Brief »
The required result is a line count: how many lines in this data hold the word "legend". Give only that.

----- Input records -----

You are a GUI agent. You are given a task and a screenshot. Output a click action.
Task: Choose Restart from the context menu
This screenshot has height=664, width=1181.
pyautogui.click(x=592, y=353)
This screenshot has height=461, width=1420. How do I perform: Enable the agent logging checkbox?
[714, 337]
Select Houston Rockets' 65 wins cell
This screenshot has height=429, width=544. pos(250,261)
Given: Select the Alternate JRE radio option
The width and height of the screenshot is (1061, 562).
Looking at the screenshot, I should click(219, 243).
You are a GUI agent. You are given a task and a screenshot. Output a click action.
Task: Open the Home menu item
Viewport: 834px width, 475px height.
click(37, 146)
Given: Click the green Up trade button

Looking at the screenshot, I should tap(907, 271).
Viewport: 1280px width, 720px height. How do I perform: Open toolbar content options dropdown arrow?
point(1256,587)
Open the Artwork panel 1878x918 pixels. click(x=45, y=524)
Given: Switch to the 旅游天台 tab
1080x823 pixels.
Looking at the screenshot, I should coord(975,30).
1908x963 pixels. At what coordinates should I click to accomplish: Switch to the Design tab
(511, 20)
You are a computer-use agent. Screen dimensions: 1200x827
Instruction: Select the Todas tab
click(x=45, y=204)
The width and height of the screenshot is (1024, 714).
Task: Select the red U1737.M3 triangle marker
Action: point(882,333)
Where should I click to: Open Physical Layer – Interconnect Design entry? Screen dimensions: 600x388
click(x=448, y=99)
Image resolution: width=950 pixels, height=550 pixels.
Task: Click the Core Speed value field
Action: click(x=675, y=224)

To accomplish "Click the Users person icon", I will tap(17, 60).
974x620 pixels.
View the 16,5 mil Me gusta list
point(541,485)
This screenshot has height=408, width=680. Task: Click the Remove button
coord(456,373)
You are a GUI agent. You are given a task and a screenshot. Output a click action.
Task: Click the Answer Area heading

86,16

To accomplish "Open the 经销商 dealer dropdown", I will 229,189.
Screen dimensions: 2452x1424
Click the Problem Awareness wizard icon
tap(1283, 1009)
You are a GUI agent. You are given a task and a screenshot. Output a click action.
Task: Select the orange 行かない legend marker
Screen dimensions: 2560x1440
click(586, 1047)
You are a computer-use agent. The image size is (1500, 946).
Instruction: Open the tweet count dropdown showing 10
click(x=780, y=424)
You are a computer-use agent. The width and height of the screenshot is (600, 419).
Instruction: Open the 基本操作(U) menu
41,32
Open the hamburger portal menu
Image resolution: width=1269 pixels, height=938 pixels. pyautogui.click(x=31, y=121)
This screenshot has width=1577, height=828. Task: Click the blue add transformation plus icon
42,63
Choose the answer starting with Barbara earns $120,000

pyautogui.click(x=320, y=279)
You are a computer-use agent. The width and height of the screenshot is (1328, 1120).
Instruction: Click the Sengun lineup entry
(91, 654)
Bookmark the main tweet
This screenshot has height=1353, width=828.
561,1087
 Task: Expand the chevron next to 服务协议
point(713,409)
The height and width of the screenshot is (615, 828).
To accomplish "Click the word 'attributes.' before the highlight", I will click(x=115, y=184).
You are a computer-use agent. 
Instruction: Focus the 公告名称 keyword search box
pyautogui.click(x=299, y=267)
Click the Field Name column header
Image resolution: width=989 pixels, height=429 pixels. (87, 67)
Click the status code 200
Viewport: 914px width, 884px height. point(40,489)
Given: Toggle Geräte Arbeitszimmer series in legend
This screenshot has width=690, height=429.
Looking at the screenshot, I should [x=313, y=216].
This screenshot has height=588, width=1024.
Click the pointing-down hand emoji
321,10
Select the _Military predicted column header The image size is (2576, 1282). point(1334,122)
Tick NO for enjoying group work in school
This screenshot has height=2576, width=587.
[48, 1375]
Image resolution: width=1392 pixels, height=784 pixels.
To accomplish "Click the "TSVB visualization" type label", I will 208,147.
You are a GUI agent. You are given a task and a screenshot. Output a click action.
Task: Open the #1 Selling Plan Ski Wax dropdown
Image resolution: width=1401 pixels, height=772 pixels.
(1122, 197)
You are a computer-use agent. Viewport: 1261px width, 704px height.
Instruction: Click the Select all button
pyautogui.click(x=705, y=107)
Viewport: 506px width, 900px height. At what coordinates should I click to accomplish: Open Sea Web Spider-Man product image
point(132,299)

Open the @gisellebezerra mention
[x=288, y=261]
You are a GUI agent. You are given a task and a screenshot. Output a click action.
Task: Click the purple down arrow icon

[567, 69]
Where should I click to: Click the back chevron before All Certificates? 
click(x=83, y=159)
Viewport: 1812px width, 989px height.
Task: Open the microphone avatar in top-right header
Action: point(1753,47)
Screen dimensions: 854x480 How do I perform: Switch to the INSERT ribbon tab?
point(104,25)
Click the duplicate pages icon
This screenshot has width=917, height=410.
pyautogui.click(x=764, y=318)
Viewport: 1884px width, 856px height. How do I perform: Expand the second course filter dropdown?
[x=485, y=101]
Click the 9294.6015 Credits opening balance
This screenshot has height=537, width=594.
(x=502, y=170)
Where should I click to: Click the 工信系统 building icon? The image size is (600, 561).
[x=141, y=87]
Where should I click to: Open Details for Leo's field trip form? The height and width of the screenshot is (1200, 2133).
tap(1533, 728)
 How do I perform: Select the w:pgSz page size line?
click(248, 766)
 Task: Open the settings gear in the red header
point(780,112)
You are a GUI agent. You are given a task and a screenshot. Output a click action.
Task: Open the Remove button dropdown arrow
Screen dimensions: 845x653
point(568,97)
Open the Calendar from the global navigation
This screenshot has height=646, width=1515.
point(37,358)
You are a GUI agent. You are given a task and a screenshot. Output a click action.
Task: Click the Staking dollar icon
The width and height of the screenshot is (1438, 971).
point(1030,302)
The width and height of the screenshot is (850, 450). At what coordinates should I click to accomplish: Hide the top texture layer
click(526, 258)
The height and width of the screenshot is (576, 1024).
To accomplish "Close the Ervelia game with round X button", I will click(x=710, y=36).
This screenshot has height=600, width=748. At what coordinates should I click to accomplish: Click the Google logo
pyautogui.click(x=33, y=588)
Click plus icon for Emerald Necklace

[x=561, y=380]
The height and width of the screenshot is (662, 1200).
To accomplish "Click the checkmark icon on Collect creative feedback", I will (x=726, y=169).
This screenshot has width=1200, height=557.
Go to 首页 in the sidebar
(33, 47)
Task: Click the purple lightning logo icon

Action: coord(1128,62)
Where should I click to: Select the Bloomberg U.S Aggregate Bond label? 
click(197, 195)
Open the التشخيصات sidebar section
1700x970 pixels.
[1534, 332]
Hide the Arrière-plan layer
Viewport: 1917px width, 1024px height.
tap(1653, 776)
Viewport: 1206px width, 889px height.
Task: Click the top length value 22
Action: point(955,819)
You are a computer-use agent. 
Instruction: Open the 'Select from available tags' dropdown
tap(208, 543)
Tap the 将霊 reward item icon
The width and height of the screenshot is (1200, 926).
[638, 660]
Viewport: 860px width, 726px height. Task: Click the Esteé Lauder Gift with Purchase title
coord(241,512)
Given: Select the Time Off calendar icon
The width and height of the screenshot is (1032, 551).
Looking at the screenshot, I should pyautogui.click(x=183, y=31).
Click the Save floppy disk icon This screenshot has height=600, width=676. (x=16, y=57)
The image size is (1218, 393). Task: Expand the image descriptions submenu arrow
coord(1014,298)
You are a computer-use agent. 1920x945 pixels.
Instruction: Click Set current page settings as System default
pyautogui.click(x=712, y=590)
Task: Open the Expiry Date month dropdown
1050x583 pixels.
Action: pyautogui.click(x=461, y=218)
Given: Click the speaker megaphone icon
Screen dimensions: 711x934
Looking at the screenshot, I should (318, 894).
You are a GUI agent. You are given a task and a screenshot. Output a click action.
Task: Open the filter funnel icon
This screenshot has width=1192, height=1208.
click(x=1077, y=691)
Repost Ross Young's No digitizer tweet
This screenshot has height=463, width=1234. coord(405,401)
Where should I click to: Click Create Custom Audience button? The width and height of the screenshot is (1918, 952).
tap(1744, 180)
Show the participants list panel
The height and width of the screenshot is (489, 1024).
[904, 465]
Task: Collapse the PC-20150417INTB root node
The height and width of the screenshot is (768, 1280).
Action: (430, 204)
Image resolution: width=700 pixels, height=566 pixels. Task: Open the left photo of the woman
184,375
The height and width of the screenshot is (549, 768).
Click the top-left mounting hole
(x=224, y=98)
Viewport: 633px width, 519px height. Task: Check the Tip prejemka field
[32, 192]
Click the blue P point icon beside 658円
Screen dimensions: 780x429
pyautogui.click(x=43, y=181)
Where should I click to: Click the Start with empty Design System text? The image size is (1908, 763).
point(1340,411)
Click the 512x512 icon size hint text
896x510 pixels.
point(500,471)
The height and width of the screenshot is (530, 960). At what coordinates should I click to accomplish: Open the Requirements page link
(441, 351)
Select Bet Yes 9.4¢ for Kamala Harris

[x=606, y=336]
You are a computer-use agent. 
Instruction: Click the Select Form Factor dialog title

-----

Output of the task »
2